--- start ARTICLE ---
May I repeat a question which I asked in the Second Reading Debate, to which I did not get an answer? Under the Bill the price which the curer will pay to the producer will be reduced from 12s. 6d. to 12s. 3d. That is a reduction of 3d. a score, which represents is. 9d. for a seven-score pig, which I understand produces 1 cwt. of bacon. Therefore, the curers would get 1 cwt. worth of pig for 1s. 9d. less. They are going to sell 1 cwt. of bacon at 3s. less. Does that mean that the total savings which are anticipated from rationalisation is worth no more than 1s. 3d. per cwt.? If it is worth more, why does it not show, and if it is not worth more, what are we bothering about? These figures of 12s. 6d., 12s. 5d. and 12s. 3d. and the corresponding figures of 94s. 9d., 93s. 9d. and 91s. 9d. per cwt. must be based upon some calculation. Can the Minister publish the calculation, or can he supply to interested Members a copy of the calculations? It seems to me that that calculation ought not to be a confidential document. It would assist us in the consideration of these prices.
--- end ARTICLE ---
--- start EXTRACTED INFORMATION ---
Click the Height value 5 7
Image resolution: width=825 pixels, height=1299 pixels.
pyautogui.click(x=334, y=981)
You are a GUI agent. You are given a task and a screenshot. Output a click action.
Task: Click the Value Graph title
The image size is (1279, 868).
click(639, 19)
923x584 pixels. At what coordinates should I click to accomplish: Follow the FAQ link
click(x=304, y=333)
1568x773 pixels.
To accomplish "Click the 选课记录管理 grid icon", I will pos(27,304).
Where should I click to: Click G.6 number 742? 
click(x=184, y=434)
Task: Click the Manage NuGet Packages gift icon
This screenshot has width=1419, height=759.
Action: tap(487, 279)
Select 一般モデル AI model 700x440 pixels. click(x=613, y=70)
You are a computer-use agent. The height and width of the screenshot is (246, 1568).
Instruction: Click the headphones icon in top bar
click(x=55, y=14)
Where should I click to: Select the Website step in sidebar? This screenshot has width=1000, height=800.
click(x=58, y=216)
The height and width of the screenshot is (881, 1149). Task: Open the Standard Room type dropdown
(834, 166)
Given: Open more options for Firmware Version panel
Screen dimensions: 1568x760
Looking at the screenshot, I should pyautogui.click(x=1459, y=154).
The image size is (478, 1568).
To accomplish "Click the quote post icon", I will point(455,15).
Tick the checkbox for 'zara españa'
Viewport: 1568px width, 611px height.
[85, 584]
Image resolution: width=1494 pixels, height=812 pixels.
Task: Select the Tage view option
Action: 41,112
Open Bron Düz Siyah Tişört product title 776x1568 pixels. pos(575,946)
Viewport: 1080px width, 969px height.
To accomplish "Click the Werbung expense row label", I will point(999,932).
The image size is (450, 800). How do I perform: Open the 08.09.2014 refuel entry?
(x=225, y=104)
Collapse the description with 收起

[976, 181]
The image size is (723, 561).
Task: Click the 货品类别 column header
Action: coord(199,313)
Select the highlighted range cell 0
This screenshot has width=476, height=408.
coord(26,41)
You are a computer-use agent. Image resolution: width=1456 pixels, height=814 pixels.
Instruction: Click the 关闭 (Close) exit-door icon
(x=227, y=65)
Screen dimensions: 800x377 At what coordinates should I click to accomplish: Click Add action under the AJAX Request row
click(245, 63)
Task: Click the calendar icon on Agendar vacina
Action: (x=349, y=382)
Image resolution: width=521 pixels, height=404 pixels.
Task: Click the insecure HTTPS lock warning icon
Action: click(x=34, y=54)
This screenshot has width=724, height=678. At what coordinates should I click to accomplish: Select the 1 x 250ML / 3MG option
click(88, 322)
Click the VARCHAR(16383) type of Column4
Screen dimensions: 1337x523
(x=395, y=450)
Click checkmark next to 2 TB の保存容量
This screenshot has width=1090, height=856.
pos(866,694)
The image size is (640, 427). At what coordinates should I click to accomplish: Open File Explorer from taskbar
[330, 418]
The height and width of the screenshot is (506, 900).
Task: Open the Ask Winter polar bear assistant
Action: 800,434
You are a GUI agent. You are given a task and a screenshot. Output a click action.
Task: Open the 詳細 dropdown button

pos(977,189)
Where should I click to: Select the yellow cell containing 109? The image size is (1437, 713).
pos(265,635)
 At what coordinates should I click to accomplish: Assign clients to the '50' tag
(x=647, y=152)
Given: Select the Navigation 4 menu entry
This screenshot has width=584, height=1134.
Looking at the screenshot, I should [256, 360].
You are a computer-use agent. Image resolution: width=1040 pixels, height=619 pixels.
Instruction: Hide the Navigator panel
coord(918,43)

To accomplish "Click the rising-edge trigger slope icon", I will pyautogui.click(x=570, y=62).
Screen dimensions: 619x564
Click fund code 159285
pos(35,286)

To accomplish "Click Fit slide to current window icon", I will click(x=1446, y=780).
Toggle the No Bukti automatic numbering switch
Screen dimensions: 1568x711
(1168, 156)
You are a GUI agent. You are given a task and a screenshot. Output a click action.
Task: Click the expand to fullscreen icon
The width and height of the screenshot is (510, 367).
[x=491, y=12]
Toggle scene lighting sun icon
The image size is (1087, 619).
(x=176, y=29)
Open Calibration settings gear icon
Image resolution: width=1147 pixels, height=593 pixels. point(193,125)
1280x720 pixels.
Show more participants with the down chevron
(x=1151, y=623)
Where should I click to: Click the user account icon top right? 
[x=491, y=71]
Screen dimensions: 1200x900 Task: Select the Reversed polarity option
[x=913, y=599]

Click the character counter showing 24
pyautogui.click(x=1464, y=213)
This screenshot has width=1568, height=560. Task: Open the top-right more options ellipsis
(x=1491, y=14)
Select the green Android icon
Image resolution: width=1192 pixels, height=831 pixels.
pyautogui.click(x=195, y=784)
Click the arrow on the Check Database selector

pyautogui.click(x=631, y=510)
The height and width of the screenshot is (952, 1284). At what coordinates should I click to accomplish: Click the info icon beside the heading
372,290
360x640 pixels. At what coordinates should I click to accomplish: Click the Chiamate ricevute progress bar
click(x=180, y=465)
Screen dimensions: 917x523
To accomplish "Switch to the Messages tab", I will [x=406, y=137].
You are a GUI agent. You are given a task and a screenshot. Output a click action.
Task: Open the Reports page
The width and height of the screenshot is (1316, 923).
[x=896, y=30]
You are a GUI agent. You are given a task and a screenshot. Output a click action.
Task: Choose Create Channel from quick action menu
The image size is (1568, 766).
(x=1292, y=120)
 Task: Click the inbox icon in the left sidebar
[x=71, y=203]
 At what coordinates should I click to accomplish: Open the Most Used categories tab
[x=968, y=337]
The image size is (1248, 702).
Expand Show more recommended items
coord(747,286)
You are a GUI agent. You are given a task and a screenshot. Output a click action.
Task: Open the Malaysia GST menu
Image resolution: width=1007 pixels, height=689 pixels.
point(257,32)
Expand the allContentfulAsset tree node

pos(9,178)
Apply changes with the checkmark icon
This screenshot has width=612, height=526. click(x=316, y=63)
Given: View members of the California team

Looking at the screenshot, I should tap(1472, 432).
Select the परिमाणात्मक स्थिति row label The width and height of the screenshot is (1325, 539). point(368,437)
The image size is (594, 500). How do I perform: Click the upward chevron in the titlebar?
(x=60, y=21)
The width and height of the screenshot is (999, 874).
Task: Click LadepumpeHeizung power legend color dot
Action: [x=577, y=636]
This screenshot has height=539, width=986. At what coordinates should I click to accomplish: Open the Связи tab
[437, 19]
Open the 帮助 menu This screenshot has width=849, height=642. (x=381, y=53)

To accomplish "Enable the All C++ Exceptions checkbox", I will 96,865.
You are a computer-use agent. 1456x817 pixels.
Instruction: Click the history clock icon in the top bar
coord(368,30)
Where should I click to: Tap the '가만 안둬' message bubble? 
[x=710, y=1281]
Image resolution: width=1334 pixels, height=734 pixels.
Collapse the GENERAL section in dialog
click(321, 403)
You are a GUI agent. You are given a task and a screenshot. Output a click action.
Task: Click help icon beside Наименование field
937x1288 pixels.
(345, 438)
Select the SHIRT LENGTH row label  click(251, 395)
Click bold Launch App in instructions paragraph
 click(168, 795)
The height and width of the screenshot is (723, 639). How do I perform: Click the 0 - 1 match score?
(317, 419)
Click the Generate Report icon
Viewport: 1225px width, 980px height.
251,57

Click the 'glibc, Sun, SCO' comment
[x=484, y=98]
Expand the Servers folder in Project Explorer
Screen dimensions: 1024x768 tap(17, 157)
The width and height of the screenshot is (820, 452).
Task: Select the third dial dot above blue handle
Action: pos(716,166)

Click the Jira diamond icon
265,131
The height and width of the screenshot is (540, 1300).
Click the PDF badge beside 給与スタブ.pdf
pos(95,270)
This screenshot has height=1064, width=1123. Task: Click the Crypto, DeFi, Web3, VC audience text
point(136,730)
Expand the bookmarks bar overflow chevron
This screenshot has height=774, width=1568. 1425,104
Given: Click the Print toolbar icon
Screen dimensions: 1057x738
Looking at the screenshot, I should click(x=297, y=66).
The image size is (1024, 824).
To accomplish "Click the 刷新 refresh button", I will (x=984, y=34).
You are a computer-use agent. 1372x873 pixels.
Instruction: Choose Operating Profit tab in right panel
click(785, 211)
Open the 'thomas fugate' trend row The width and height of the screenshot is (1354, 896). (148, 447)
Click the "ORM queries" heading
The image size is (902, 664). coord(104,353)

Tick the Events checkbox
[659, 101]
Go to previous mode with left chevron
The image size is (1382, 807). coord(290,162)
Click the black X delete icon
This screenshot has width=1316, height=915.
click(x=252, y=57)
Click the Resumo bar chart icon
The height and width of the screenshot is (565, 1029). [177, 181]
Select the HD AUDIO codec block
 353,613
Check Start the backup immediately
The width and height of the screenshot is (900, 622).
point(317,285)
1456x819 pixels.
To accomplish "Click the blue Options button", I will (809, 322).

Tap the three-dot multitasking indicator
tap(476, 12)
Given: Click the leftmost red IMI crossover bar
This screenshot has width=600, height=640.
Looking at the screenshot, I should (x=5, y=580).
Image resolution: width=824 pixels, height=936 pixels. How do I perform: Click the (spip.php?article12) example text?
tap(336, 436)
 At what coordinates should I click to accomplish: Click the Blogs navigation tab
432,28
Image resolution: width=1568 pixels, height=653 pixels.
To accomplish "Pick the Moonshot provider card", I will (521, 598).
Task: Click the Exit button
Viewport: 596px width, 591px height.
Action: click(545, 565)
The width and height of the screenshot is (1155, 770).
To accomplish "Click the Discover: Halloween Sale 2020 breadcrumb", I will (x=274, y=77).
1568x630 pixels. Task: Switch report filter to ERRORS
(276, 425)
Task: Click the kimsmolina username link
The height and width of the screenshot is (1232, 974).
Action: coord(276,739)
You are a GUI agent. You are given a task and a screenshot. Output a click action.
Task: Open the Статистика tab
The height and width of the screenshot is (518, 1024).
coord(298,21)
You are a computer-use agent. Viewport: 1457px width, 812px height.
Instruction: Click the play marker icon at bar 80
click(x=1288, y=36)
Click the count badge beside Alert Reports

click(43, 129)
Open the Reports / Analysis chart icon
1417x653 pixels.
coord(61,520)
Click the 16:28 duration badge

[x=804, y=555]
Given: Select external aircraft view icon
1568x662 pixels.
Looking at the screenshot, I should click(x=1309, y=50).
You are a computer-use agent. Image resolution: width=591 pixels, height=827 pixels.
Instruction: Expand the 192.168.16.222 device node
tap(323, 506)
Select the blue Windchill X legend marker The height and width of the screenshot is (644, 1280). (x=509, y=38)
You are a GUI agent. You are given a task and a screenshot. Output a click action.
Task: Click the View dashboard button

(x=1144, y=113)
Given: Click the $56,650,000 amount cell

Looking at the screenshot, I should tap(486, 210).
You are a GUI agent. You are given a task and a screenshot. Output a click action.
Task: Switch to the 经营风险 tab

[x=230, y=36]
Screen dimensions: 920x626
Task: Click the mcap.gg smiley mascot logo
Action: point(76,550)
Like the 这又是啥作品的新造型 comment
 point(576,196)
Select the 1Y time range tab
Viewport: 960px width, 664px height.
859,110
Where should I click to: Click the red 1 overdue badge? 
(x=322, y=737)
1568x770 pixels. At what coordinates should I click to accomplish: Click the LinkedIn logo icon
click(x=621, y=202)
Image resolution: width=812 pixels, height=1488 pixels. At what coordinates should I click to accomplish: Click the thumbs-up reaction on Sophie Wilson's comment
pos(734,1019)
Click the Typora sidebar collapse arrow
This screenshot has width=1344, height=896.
--- end EXTRACTED INFORMATION ---
EXERCISE INSTRUCTIONS:
1 – In the speech on bacon prices, list every price figure named in the sentence beginning "These figures of".
2 – Write the next few sentences of the speech on bacon prices, picking up after its final line.
None of the work here depends on the items.

RESULTS OF THE TASKS:
1 – 12s. 6d., 12s. 5d., 12s. 3d., 94s. 9d., 93s. 9d., 91s. 9d.

2 –
Could the Minister help us in dealing with the financial provisions of the Bill by giving us another set of figures? With respect to certain typical factories of the top size, our biggest factories dealing with 1,500 or 2,000 pigs a week, a factory dealing with 500, and a factory dealing with 75 pigs a week, can he give us figures showing approximately the cost of the pigs, raw materials, the costs of labour and other running expenses and overhead expenses, expressed perhaps not in figures but as a rough statement of total? It makes a difference if raw materials represent 40 per cent., labour 50 per cent. and overheard charges 10 per cent., compared with overhead charges 30 per cent. and other charges correspondingly lower. Those figures must be in the Minister's possession. He could not talk as he has done about rationalisation unless they were in his possession. I hope he will be able to assure us that he can give us answers to these questions of detail so that we may consider this Bill, of which we are suspicious for the reasons I have tried to give.

8.38 p.m.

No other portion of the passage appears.